A 28 ans, Blessie vit aujourd'hui de la mendicité dans cette ville qui concentre de nombreux clandestins venus du sud de l'Afrique en instance de départ et de transit vers les côtes de l'Afrique du nord.
Aînée d'une famille de six enfants, elle avait décidé de "prendre ses responsabilités" en 2003, alors que ses parents vivaient dans le dénuement le plus total à Benin city (sud du Nigeria).
"Je faisais du petit commerce, mais ça ne marchait pas", raconte-t-elle.
Blessie part alors à l'aventure après s'être engagée auprès de sa mère à ne jamais rejoindre ses nombreuses compatriotes qui se prostituent sur les trottoirs des grandes villes européennes.
Son odyssée la conduira au Bénin, au Burkina Faso, puis au Mali, où elle rejoint Gao, la "porte du désert".
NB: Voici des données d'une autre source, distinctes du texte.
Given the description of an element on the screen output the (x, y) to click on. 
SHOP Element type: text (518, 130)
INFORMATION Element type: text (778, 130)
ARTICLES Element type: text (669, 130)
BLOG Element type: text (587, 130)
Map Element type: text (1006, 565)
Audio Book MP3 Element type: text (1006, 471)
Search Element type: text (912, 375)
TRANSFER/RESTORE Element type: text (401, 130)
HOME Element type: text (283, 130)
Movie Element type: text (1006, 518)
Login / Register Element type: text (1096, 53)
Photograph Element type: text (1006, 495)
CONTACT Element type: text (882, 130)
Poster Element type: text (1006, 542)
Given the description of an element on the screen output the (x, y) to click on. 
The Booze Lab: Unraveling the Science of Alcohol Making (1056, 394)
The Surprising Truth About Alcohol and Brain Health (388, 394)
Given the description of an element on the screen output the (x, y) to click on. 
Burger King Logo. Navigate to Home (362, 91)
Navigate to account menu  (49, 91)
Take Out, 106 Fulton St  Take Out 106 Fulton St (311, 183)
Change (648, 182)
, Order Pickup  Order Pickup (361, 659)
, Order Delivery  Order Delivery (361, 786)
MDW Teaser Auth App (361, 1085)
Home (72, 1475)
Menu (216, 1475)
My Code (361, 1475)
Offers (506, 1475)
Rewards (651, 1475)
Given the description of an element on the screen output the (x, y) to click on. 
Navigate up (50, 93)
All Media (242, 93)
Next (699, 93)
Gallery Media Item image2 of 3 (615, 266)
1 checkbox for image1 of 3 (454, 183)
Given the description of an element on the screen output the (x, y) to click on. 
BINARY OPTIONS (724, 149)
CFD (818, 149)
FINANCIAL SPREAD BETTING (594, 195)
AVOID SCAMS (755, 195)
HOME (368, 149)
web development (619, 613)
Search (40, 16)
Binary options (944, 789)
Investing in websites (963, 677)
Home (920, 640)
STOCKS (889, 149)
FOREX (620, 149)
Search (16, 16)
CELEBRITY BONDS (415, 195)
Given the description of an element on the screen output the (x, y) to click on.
Grâce à des petits boulots, elle parvient à économiser de quoi rallier le Maroc. Elle se casse les dents à deux reprises mais demeure décidée à ne pas lâcher prise.
Blessie qualifie elle-même d'"acharnement" ses tentatives répétées de rejoindre les côtes européennes pour "fuir la misère".
Lors de sa troisième tentative, Blessie tombe amoureuse d'un compatriote, lui-même candidat à l'immigration clandestine en Europe.
Elle est enceinte au début de l'année et le couple décide tout de même de poursuivre l'aventure via le Maroc.
"J'aimais bien mon homme. Il était attentif. On s'entendait bien", raconte-t-elle.
Il y a trois mois, ils se sont séparés pour embarquer sur deux pirogues à partir des côtes marocaines et ne se sont jamais revus.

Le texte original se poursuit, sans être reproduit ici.